The knowledge that she exist is hard to hold. I want it to be hard for you, too.

8 replies
  1. Sarah Fowler Wolfe
    Sarah Fowler Wolfe says:

    If she hasn’t already read it, I would give her Becoming by Michelle Obama. Wait a smidge until it wouldn’t be too pushy. But there’s a lot in there about smart poor kids, taking opportunity, etc. But home is absolutely most important for her right now, no question.

  2. me
    me says:


    I think kids who grow up to wealthy, connected parents will always have a structural advantage applying to college. The SAT has this too, but I think actually much less than most of the factors that go into college admission. I think even if you get a lot of tutoring and practice and so forth still only get about a 100 point boost. Which makes a difference but a kid that’s just really smart is still gonna crush your typical upper middle class kid.

    I think it’s also not surprising that it’s MIT who took this stand. Of a lot of the top schools, they’re one of the ones that has generally prioritized getting the most talented kids in over the most connected. (Caltech too, but they’re tiny.)

    I hope your son’s friend takes the SAT and applies to a bunch of colleges. Maybe the right way to frame it to her is “You can try to apply, if you don’t get in, you’re back where you started, no big deal.” Specifically try to make it low pressure not high pressure. This is probably a healthier attitude to have as a kid in the midst of the college admission process anyway.

    • Katarina
      Katarina says:

      MIT doesn’t always choose the brightest. They pick people they think fit their culture. Test scores help but in the end, they pick students who appeal to them. I’m not speculating about this.

      • Penelope
        Penelope says:

        Every college does this. There’s no other way to build a community. And there’s no actual measurement of “brightest,” of course. The brightest of us know this. HAHAHAHAH


  3. Bostonian
    Bostonian says:

    Most people I know who grew up poor and smart, like I did, would tell you the same thing: they wouldn’t have gone where they did without standardized tests. Without standardized tests, I would have been entirely at the mercy of my teachers’ assumptions about me – broken home, from the rural South, must be stupid. My scores got me out of that trap.

    I don’t believe colleges for a minute when they say getting rid of standardized tests makes entrance more fair. They’re just trying to pick the groups they want. Rich parents are going to figure out how to game any system they set up – their kids are always going to get in. Who do they want next in line? It’s not smart poor kids. So out with the tests.

    This girl is only 15, just a sophomore. She’s got some time to get used to the idea of going to college (and a year for her is like a decade for you). The most important thing you could tell her next is that the best colleges in the country might not just accept her but give her a full scholarship, because she probably doesn’t know that either. After that you could help her look at colleges that actually know how to support a kid like her – e.g. Amherst more so than Harvard.

    As much of a culture shock as it is for you that she doesn’t know how rare it is to ace the math section, it’s just as much of a culture shock to her to think about going to college.

  4. Katarina
    Katarina says:

    Super smart, talented and strong people are all over the world in every race and economic level. The fact that everyone is so shocked is the real story. Because of her extremely difficult life, not much was expected. Never underestimate anyone’s abilities.

  5. Bostonian
    Bostonian says:

    I read an essay on Rob Henderson’s substack that made me think of this post.

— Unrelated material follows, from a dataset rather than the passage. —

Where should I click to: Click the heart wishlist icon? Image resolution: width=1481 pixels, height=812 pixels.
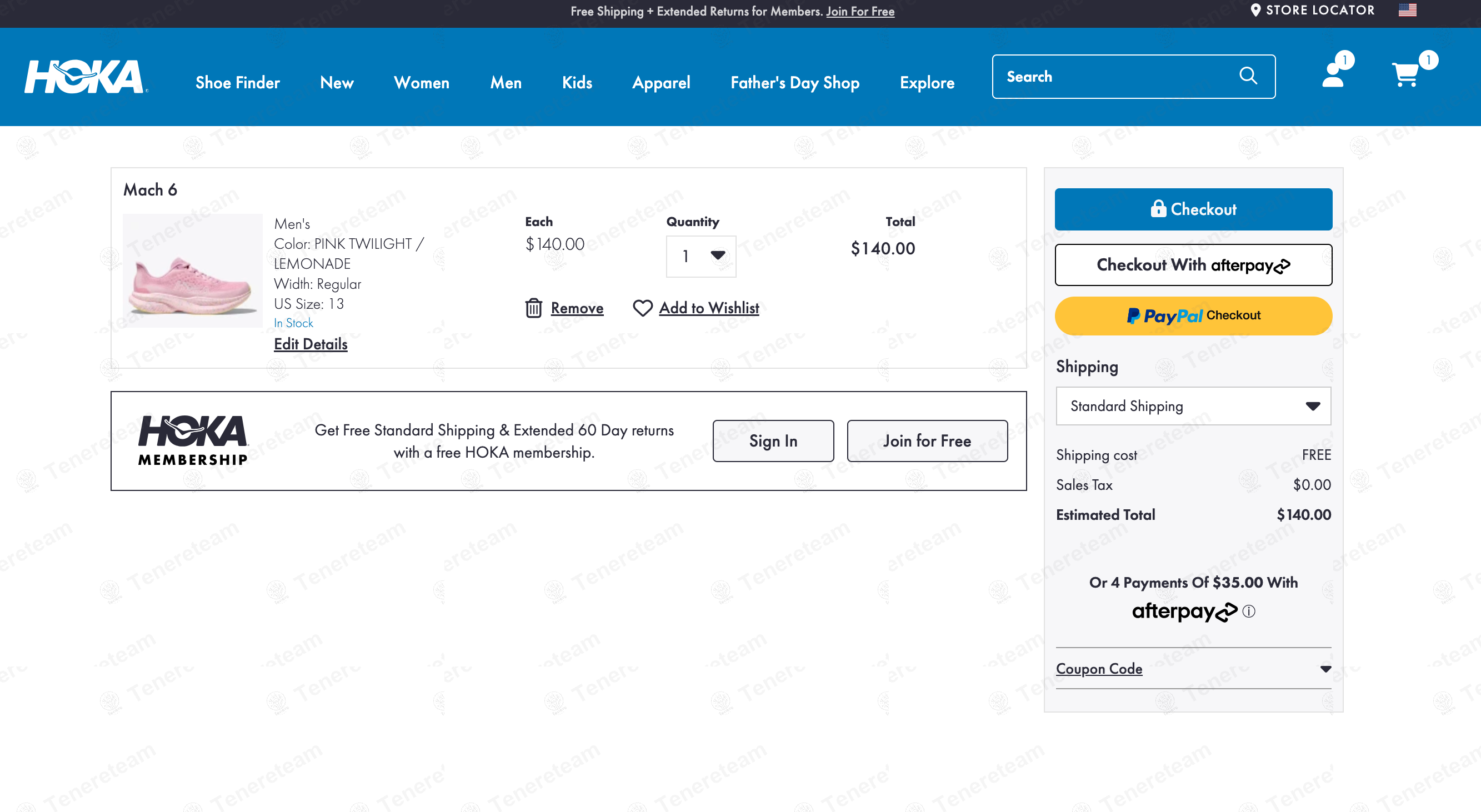click(x=642, y=308)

    He included this information:

    Three percent of kids in the foster system graduate from college.

    Compare this with 38% of Americans overall.
    Compare this with 26% of Black Americans.
    Compare this with 21% of Hispanic Americans.
    Compare this with 11% of kids from families in the bottom income quintile.
    Compare this with 44% of gay women and 52% of gay men
    Again: Three percent of foster kids graduate from college. Three.